§ **Input data**
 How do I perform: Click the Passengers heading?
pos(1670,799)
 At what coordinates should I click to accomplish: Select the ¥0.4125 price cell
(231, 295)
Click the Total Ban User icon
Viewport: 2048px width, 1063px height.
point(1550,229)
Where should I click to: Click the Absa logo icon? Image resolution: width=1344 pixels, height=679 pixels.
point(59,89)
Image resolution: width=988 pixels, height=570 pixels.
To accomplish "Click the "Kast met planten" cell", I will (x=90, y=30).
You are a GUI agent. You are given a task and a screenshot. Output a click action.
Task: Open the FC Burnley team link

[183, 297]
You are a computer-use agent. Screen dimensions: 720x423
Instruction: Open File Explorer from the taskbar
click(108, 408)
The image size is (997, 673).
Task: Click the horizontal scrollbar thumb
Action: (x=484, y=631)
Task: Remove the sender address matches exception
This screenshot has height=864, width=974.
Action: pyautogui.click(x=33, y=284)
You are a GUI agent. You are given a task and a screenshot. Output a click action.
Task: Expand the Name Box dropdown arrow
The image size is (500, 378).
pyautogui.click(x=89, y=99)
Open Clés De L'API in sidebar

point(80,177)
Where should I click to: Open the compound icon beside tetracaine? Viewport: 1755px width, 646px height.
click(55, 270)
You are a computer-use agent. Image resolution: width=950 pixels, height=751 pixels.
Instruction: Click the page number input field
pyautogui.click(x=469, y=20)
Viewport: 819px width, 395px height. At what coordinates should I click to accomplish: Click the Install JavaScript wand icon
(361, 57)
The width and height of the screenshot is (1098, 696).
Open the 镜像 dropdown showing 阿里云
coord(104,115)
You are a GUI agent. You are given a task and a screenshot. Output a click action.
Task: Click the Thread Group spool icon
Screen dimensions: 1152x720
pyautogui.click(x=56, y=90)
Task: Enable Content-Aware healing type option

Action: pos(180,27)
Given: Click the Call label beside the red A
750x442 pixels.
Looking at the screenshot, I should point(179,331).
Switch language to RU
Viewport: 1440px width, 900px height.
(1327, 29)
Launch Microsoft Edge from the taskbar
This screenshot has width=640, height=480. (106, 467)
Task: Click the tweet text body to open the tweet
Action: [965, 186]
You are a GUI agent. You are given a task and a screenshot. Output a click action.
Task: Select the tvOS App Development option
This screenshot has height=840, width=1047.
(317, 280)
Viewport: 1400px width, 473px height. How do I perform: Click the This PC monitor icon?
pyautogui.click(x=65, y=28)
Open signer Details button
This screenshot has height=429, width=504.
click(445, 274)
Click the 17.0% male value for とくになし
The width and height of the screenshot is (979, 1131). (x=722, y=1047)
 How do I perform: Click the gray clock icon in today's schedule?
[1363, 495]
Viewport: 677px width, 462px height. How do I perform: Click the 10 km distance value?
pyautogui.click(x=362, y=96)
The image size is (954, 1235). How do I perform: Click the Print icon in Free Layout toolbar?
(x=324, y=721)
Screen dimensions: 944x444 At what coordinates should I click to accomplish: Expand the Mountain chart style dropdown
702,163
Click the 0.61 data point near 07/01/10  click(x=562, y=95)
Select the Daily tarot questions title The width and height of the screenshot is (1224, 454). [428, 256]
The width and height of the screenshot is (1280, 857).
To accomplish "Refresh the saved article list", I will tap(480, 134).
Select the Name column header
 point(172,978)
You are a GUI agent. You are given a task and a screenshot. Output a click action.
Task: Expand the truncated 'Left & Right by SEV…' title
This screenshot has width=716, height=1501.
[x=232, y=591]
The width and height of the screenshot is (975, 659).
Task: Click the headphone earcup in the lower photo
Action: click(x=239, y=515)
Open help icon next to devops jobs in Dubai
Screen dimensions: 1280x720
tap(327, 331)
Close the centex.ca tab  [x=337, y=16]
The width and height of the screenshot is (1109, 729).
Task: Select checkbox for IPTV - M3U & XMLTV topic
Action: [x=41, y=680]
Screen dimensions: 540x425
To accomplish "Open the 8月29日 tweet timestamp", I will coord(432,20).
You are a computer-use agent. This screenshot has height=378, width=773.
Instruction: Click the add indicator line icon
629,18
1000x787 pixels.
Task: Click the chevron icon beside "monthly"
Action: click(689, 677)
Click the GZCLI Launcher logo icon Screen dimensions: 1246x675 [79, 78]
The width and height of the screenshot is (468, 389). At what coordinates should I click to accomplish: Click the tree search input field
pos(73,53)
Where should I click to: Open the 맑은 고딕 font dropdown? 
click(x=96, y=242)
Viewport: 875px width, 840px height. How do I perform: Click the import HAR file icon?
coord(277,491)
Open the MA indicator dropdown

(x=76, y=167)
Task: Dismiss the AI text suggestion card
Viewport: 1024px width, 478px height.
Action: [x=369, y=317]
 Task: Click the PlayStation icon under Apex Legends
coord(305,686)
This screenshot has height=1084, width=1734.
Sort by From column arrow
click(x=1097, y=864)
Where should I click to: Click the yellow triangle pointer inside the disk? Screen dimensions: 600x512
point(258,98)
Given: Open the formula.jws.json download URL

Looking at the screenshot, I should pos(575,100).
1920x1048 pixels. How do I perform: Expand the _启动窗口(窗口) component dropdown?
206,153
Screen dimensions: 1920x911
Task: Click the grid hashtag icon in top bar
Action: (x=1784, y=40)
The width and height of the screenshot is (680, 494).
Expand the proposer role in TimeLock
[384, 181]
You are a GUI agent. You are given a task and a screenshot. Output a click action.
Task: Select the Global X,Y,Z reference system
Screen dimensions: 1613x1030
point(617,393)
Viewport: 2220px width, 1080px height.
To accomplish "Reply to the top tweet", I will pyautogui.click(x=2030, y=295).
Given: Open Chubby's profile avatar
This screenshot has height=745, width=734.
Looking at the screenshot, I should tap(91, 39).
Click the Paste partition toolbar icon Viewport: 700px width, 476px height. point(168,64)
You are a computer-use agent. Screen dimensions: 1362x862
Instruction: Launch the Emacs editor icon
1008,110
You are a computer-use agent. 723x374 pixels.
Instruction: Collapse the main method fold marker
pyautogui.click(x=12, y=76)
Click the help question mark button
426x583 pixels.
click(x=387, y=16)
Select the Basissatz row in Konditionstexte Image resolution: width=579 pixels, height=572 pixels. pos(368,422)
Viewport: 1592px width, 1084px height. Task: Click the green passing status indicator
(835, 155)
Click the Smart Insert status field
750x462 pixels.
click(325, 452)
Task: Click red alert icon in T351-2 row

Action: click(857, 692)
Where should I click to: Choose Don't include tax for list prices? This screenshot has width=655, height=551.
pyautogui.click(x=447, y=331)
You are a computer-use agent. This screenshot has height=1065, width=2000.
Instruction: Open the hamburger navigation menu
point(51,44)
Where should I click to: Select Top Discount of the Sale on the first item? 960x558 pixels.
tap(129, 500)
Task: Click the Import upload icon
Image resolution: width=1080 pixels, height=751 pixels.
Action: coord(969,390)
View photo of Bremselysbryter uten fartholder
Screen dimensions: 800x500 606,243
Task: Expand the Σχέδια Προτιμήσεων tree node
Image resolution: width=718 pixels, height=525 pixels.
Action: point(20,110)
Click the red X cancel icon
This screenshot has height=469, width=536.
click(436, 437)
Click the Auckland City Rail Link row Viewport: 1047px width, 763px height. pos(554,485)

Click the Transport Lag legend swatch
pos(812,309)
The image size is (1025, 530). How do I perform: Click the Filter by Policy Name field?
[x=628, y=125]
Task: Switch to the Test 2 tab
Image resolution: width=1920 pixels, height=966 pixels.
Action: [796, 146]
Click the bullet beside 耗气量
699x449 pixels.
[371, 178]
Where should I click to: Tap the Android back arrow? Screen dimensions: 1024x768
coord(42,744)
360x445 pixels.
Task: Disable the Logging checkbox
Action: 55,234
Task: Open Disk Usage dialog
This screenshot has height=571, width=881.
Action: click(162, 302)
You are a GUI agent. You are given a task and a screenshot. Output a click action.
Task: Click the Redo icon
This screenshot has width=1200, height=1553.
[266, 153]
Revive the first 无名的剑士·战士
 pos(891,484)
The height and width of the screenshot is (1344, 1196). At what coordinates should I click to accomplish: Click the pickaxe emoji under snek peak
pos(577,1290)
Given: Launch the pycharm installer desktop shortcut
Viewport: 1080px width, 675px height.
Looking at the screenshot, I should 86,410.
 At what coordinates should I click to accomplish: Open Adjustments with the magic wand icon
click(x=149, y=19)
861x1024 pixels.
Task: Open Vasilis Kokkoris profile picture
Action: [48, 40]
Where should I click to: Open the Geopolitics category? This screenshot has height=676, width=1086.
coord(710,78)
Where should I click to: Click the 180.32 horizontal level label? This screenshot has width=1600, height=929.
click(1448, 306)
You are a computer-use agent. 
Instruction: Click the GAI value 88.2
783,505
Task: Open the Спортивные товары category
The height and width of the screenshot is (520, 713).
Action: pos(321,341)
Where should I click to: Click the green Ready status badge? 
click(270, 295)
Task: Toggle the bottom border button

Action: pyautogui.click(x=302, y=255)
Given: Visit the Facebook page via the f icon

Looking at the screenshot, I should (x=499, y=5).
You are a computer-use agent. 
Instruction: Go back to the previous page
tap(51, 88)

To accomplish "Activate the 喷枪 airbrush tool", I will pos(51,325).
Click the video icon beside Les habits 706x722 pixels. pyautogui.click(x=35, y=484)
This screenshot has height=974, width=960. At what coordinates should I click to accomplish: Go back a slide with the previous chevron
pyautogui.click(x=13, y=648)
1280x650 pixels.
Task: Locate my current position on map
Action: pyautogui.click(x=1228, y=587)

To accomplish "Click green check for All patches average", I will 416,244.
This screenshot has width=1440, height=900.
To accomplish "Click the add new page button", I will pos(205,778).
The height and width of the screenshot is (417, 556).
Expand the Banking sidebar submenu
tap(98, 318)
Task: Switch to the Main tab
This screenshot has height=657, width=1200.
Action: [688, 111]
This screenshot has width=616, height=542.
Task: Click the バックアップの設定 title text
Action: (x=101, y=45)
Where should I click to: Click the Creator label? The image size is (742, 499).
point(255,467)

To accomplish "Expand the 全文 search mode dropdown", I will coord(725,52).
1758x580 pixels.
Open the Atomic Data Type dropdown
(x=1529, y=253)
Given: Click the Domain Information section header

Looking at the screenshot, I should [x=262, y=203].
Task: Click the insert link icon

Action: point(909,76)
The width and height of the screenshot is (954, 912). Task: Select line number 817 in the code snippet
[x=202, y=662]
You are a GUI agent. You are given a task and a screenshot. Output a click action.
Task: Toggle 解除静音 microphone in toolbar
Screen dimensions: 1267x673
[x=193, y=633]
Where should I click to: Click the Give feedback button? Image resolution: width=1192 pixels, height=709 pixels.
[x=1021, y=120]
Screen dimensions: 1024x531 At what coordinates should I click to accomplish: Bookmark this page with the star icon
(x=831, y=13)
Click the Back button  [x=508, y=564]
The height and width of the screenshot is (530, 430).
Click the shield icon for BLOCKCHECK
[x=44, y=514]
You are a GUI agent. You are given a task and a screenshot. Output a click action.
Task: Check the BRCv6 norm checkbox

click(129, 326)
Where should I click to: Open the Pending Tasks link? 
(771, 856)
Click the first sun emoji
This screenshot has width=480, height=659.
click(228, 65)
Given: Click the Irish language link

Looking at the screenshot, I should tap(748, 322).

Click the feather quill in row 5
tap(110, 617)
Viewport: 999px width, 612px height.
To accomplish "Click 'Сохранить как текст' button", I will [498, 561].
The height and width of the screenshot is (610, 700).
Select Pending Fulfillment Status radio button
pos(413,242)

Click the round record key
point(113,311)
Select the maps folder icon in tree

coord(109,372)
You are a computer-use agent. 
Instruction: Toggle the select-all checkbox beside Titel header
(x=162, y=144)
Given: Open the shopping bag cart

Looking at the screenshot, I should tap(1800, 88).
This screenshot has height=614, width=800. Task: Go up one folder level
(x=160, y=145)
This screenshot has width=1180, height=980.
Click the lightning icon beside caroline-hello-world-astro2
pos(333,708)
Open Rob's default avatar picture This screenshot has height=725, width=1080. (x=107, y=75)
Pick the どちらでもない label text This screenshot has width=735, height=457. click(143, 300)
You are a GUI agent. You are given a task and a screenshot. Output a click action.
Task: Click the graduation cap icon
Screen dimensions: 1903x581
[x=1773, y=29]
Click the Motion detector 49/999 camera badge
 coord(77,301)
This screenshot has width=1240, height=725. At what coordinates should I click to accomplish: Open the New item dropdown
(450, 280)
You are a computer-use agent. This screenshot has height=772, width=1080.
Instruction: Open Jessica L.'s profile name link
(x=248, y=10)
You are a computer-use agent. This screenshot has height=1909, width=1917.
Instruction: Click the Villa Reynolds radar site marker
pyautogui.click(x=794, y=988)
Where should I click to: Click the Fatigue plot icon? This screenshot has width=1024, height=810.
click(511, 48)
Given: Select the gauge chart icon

§ **Required work**
Please go through the listing and return each line that has "will" in it.

§ **Solution to this exercise**
To accomplish "Click the "Kast met planten" cell", I will (x=90, y=30).
To accomplish "Refresh the saved article list", I will tap(480, 134).
To accomplish "Open the 8月29日 tweet timestamp", I will coord(432,20).
To accomplish "Reply to the top tweet", I will pyautogui.click(x=2030, y=295).
To accomplish "Activate the 喷枪 airbrush tool", I will pos(51,325).
To accomplish "Click green check for All patches average", I will 416,244.
To accomplish "Click the add new page button", I will pos(205,778).
To accomplish "Expand the 全文 search mode dropdown", I will coord(725,52).
To accomplish "Click 'Сохранить как текст' button", I will [498, 561].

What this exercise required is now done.